**Exercise instructions:**
(a) Rewrite everything in the rehab post from "The Mental Game" down to "hard not to.)", replacing "zoom out" with "step back".
(b) Say whether each statement below agrees with the rehab post. Answer yes or no, and quote the deciding words from the post.
(i) Lindsey Vonn's injury came the day before the writer's surgery.
(ii) The writer can currently move the left arm overhead.
(iii) The writer hopes biathlon-style endurance cancer becomes a more popular sport.
(c) Answer these questions from the rehab post:
(i) In what unit do PTs measure range of motion?
(ii) What saying follows the words "Or, as we say:"?
(iii) Who is credited for the concept and application of the 1% idea?

By the way, Lindsey Vonn and I are basically on the same rehab timeline.
Her recent injury was the day before my surgery.
She’s crushing her rehab.
Makes me feel kinda bad.
But I’m not an Olympian.
…or maybe I am.
Just a different kind.
If biathlon-style endurance cancer were a sport.
There’d be a pretty elite group of qualifiers.
It is, however, a sport I hope does not gain in popularity.
The Mental Game
Here’s the kicker: the body part of all of this is the “easy” stuff.
The mind?
She’ll get you every time.
Because if you zoom out, this is depressing.
This whole fucking thing is really depressing.
So you don’t zoom out.
(Or, you try really, really hard not to.)
You zoom in.
This is what we call at O2X:
1% changes.
What is the smallest thing I can do to move forward?
Or, as we say:
1% better every day.
(Shoutout to Dave Brailsford + James Clear’s Atomic Habits for the concept and application.)
Here’s an example of how it looks in real life:
Right now, I literally cannot move my left arm overhead.
PTs measure range of motion in degrees.
So my goal?
One degree at a time.

**Information shown:**

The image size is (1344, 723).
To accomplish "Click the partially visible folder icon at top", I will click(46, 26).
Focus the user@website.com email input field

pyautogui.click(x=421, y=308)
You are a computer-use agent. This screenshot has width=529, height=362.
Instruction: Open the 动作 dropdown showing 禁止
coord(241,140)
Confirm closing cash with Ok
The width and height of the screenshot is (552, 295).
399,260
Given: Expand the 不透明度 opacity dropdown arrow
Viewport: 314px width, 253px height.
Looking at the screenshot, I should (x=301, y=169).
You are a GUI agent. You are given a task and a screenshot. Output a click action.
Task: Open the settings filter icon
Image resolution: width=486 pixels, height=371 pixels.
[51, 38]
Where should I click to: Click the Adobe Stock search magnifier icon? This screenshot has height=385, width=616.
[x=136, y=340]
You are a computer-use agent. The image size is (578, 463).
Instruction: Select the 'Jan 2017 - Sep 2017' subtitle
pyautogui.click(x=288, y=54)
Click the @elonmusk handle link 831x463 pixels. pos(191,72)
...
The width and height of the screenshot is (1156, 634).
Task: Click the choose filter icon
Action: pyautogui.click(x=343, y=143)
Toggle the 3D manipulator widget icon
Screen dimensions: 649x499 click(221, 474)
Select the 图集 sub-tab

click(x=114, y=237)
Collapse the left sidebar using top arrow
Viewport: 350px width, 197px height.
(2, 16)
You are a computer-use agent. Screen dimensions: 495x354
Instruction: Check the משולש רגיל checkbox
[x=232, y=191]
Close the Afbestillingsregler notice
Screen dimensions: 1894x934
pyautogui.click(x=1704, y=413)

**Results in order:**
(a)
The Mental Game
Here’s the kicker: the body part of all of this is the “easy” stuff.
The mind?
She’ll get you every time.
Because if you step back, this is depressing.
This whole fucking thing is really depressing.
So you don’t step back.
(Or, you try really, really hard not to.)

(b)
(i) Yes: "Her recent injury was the day before my surgery."
(ii) No: "Right now, I literally cannot move my left arm overhead."
(iii) No: "It is, however, a sport I hope does not gain in popularity."

(c)
(i) Degrees.
(ii) "1% better every day."
(iii) Dave Brailsford and James Clear's Atomic Habits.